「隙 間」

2008年08月15日(金) 「象の背中」と宣告としたい事

 秋元康著「象の背中」

 肺ガンで余命半年と宣告されたバリバリのサラリーマンが、自分の人生の終わりをどう受け止め……受け入れようとするか。

 妻、息子、娘、そして、恋人。
 彼らに何をしてあげてこれたのか。

 いや。

 何をしてあげてきた「つもり」になっていて、残された限られた時間のなかで、本当に「伝えて」おきたいことは何なのか。

 非の打ちどころがない家庭を持ちつつ、彼は恋人、つまりは愛人を持ち、その彼女との付き合いも長く続いていた。

 不倫

 浮気

 女性に非難されるかもしれないが、わからなくはない、気がするところがある。

 夫として、父として、そうであらねばならない。

 と男はどこか格好をつけたがるところがある。
 自分で格好をつけているくせに、それを窮屈に思ってしまうことも。

 格好をつけなくてもいい相手、時間が欲しい。

 もしくは、その逆。

 そしてまた、これは男女を逆にしても言い得ることかもしれない。

 だから、と、それを容認するわけではない。

 いや。

 愛や恋を、わたしが理解していないだけなのかもしれない。

 ひとりの人生の終わりが見えて……見せられてしまったとき、それが自分のであろうが大切なひとのであろうが、何ができ、何をすべきなのだろうか。

 この作品の主人公は、妻に愛人のことを告白し、また会わせてしまう。

 かっこ悪い俺、なんだ。

 と。
 大学生の息子に白状するところまでは、許せた。

 俺の葬式に彼女が来られるようにしてやりたい。

 彼女の人生の何年間をついやさせてしまったその決別を、彼女自身にはっきりとつけるための何かを残させてやりたい。

 わからなくもないが、勝手、だ。
 自己満足、だ。

 浮気、不倫をする男女は、つまるところが自己満足を素直な形で消化できないだけなのではないだろうか。

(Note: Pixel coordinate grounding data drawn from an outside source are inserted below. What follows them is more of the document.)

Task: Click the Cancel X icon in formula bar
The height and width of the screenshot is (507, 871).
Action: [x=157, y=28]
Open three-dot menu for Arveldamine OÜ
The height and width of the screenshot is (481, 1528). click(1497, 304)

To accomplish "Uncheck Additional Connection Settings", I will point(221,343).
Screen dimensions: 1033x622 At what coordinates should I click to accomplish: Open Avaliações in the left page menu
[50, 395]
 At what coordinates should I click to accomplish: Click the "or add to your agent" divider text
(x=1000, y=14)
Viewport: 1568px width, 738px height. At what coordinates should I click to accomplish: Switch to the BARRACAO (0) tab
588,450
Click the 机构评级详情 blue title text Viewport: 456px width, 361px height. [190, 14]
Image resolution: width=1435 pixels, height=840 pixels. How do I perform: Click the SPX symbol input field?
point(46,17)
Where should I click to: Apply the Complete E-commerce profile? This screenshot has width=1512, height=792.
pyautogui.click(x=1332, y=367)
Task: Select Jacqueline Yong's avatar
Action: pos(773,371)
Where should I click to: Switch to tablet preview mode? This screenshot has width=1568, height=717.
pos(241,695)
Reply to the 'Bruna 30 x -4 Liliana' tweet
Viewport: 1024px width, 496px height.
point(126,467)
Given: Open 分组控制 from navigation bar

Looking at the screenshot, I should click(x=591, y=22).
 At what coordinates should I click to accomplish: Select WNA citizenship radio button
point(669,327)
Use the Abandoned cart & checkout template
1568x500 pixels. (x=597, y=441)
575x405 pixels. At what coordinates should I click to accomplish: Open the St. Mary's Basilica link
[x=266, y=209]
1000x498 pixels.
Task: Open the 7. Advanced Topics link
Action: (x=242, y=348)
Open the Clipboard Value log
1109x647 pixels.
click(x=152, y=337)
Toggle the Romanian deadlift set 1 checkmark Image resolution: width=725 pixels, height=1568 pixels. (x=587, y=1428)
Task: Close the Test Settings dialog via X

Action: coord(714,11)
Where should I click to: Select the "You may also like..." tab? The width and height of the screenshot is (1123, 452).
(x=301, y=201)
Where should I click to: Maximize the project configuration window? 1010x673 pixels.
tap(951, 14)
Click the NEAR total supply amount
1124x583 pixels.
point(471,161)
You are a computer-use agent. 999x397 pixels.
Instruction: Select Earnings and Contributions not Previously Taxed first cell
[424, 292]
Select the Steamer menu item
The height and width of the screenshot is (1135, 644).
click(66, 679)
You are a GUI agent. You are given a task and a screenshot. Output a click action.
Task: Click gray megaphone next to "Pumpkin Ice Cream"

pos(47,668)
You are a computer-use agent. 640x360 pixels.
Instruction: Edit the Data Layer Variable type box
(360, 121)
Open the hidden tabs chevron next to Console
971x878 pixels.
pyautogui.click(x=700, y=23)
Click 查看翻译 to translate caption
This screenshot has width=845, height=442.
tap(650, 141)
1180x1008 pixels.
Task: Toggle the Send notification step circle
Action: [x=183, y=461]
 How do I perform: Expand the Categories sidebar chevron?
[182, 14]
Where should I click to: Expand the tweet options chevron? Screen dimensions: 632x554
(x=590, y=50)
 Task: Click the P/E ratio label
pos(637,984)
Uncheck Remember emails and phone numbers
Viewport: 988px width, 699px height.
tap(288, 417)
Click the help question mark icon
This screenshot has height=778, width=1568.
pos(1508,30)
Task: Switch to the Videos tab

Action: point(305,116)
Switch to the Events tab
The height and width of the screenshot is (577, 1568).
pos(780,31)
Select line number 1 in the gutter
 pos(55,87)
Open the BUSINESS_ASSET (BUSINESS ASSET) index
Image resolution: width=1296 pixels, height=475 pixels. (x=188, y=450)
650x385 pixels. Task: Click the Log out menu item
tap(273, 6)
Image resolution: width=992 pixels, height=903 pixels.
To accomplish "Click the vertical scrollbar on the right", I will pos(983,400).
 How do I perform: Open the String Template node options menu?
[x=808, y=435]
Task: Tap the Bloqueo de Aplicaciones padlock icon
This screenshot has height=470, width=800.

 ……そんなことをできる立場になったことがないので、あくまでも当て推量だが。

 もとい。

 この作品は、なかなかお勧めの作品です。

 余命半年。
 何をする?

 そもそも、

 宣告されたい?
 されたくない?

 わたしは宣告されたいし、されたからといって特別なことをしようとはしないと思う。

 いつまでにこれを書き上げなくてはいけないのか、ただそれだけは知りたい……。